The Czech Republic’s new electronic cash registers system, designed to provide the state with immediate information about cash transactions at venues, has entered a month long trial-period ahead of the official launch in December. Pubs, restaurants, and hotels, to officially begin using the system first, have 30 days to get used to it.
Establishments have 30 days to test-run the country’s new electronic cash register system which is the brainchild of the minister of finance, Andrej Babiš, aimed at significantly scaling back tax evasion and consequently boosting revenues. The long-planned system, electronically connects registers with an online tax authority and will be required for a majority of retailers, eventually. The first phase affects drinks and food and accommodation services. Ahead of the trial period and start in December, Finance Minister Andrej Babiš expressed confidence that most entrepreneurs had, by now, been well-informed about the changes ahead.

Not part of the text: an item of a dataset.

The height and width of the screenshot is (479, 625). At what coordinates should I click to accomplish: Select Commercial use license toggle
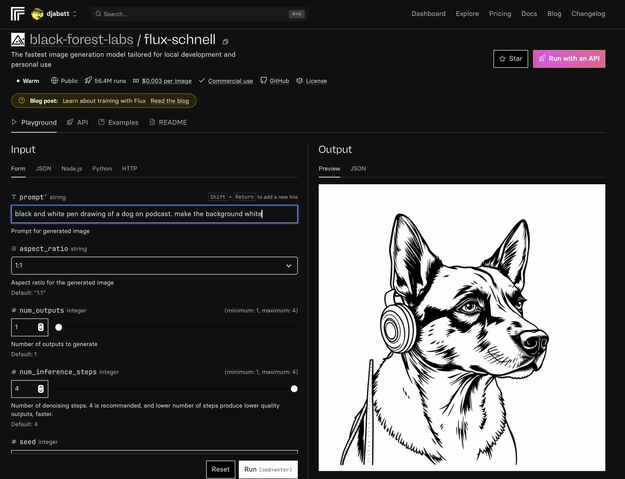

“By now I think that everyone is aware that the system launches in December. We made a lot of effort to get the word out to give [establishments] time to prepare in advance.”
But Czech TV reported on Monday, in fact only around half of the establishments to be affected had picked up relevant information ahead of time and even fewer, only 20 percent, had already acquired the electronic device recording and relaying retail information. Some establishment owners said they were still finding out details about different cash register systems being developed; others said that they were busy trying to find out what would happen when it came to unexpected glitches. Karel Havlíček, the head of The Association of Small and Medium-Sized Enterprises and Crafts, explains:
“They are trying to find out what happens when there is a power outage, when the internet is down, or when their machine breaks.”
Opposition party TOP 09, headed by former finance minister Miroslav Kalousek, who has often clashed with the man currently holding the job, tried to put brakes on the system, pushing for a significant delay before electronic cash registers were officially launched. The party made a last-ditch effort in September to slow down the process by two years, which failed.
Nor does the current finance minister see any reason to delay: he is hoping that additional tax revenues collected thanks to the new electronic cash register system could amount to as much as 18 billion crowns (the equivalent of around 666 million euros). After the first phase in December, retail and wholesale sellers will follow in March of next year. The third and fourth phases affecting business in fields such as transport, agriculture and craft production, will launch in 2018.